Georges Clemenceau est un Vendéen, un Vendéen du Bocage. Il est né en 1841, à Mouilleron-en-Pareds, près de Fontenay-le-Comte.

On reconnaît dans chacun la sève du pays qui l’a produit. Un politique du Languedoc ne peut pas s’entendre avec un politique breton. Le premier sort d’un peuple à tête chaude, merveilleux de brio, superbe de passions à fleur de peau, incomparable pour faire éclater l’éloquence en fanfare ; mais dans son pays les sautes de vent sont aussi fréquentes dans les idées que dans le ciel. Rien de plus opposé que ces populations qui vivent au fond de la vieille Gaule, sur l’angle de granit que la France enfonce dans l’Océan. Celles-là sont solides et résistantes comme le sol qui les porte. Là, les convictions s’obstinent. Point de changements soudains. En Bretagne, dans la Vendée, ce morceau de Bretagne coupé par la Loire, les idées pénètrent plus lentement ; mais quand elles ont pénétré, elles jettent de profondes racines, et on ne les arrache plus.

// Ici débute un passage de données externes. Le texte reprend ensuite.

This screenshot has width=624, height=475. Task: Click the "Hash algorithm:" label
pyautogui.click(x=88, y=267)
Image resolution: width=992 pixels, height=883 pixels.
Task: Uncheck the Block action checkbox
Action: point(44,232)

C’est là que les divisions politiques devaient être acharnées. Les partis s’y heurtent, roc contre roc. La Révolution a mis près d’un siècle pour commencer à mordre sur les éléments royalistes de cette région. Mais, dès la première heure, elle y avait ses fidèles, d’autant mieux trempés qu’ils ont toujours vécu en face de l’adversaire. Même énergie, même ténacité de part et d’autre. En face des chouans égarés dans notre siècle se dresse tel républicain qui semble dater de la Convention. On croirait voir un portrait de 92 sorti de son cadre.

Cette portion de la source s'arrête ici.